"Most the growth has come in services -- education, tourism and some consultancy -- but overall we have not invested in new plant and equipment. We have not moved quickly enough in productive sectors such as high-tech."
Campbell says as soon as a new high-tech company gets to any size, it gets bought up and disappears. "The way we do incubation here is a dead cert that the company won't stay here. It may [be invested in] through Callaghan Innovation but who benefits when it grows? Silicon Valley."
He says the Government's Business Growth Agenda has some fine elements but it hasn't accomplished what was intended. The research and development spend has gone down, and there needs to be some intervention "if we want to look long term".
"We are reaching the upper limits of what we can pull off the land [in the primary sector] and we can't extract minerals or water. What's left?

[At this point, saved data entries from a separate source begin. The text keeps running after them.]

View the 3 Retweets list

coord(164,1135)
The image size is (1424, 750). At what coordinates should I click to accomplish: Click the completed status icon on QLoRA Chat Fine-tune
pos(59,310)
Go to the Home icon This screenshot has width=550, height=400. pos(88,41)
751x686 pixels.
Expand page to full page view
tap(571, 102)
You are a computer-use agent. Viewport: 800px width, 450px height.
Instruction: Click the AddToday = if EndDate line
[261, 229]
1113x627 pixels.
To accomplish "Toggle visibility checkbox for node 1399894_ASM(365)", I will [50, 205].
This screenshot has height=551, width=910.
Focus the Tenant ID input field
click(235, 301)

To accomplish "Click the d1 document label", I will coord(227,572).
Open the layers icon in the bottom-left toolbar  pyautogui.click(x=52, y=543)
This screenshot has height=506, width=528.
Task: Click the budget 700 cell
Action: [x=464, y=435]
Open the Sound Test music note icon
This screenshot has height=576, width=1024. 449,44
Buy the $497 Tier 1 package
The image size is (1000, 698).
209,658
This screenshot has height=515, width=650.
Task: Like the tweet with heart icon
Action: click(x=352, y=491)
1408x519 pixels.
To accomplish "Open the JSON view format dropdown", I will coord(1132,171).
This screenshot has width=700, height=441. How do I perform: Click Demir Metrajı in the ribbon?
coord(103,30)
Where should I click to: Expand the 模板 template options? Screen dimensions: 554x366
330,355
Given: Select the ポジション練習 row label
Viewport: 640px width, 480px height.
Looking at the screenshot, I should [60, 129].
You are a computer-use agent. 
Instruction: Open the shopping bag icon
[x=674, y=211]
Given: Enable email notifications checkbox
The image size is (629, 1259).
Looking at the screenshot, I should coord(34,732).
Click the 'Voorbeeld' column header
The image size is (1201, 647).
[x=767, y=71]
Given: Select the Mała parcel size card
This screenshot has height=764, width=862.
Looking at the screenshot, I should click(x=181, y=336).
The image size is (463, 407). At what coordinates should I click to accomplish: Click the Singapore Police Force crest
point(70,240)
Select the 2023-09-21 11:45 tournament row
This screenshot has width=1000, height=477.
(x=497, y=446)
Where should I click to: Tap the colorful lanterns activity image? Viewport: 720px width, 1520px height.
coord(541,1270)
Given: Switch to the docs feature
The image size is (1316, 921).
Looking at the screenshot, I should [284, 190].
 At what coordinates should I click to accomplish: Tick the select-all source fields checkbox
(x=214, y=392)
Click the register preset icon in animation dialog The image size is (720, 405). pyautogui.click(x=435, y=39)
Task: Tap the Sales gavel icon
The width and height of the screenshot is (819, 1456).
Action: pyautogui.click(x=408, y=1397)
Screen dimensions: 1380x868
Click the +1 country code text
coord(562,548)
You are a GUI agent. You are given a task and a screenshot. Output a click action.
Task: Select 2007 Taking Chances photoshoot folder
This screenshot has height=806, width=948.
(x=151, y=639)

A highly urbanised nation.
"So how do we recalibrate the economy and do the difficult work that adds value -- like Sweden and Denmark have done with clean energy and high-tech manufacturing and Ireland in attracting the likes of Apple?
"The type of intervention I'm talking about is incentives such as lowering the corporate tax rate and employing lots of very highly skilled and paid people in high-tech companies. It has to be something to make it interesting for people to work here," Campbell says.
"We have to make sure that people are better educated and we have to invest in productive businesses to keep them here and do the difficult stuff -- rather than just building factories, houses and roads."
Campbell is worried about New Zealand's high level of household debt in the world -- "it has grown at a rapid rate and it's going to end badly for some."
He also believes planning systems and laws should be freed up so people can invest freely and have some certainty in doing that.
We have not invested in new plant and equipment. We have not moved quickly enough in productive sectors such as high-tech.
"We have created institutions -- such as Overseas Investment Office, Electricity Authority, Resource Management Act, Local Government Act -- which are inefficient and slow to respond.
"We [the EMA] are at the interface where public policy hits the road and we hate to see waste. We tolerate far too much community engagement and consultation."
Campbell is an advocate for councils such as Auckland recycling its assets to fund new infrastructure. "When a city is short of capital to develop roads, which provide fundamental productivity, and it invests in the airport and seaport, I see a complete disconnect."
He also backs other funding devices such as public private partnerships and city bonds for targeted financing. "If the council issues a bond with a coupon rate of 3.5 per cent and the money goes towards fixing the potholes I drive over, then I couldn't get my cheque out fast enough."
Kim Campbell's Top Three:
• Top three business priorities for the next 12 months:
- Fix the Resources Management Act and related planning systems.
- Continue to find ways to do more high-value activities.
- Continue to seek solutions to Auckland's infrastructure issues.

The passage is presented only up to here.